> Text to read:
Posted by Greg Mitchell on January 27th, 2015

For the next nine weeks or so, we’ll run down a few weekly superlatives from league play, take a look at how conference teams look in the eyes of the NCAA Tournament selection committee, and anything else that merits discussion. Here is Volume IV, including games from January 19-25.

Team of the Week. Welcome to the party, Texas A&M. The Aggies are riding a four-game winning streak after beating Missouri (home) and Tennessee (road) last week. It’s their longest conference winning streak since joining the SEC, and the win over the resurgent Vols in Thompson-Boling Arena was a nice exclamation mark. Tennessee’s match-up zone had frustrated Arkansas, Missouri and South Carolina, but the Aggies – which have generally struggled to score in the Billy Kennedy era – were able to shoot 48 percent from the field in the victory. That’s obviously a good sign. Texas A&M’s development potential is also something to keep an eye on. Five key rotation pieces are playing their first year in College Station: Jalen Jones (transfer), Danuel House (transfer), Alex Robinson (freshman), Peyton Allen (freshman) and Tony Trocha-Morelos (freshman). Alex Caruso is again leading the conference in assists per game (5.3) and assist rate (36.7%), and the Aggies’ offense should continue to improve as he gets more experience playing alongside primary scorers Jones and House.

JJ Frazier had the self-described best game of his career in scoring 37 points against Mississippi State (ajc.com).

> Recorded information:
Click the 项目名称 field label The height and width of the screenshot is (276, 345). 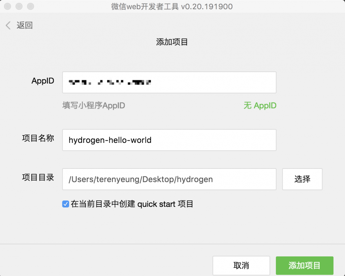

> Problem description:
Print the passage of the SEC basketball column from "Posted by Greg" up to and including "from January 19-25.", word for word.

> Written reply:
Posted by Greg Mitchell on January 27th, 2015

For the next nine weeks or so, we’ll run down a few weekly superlatives from league play, take a look at how conference teams look in the eyes of the NCAA Tournament selection committee, and anything else that merits discussion. Here is Volume IV, including games from January 19-25.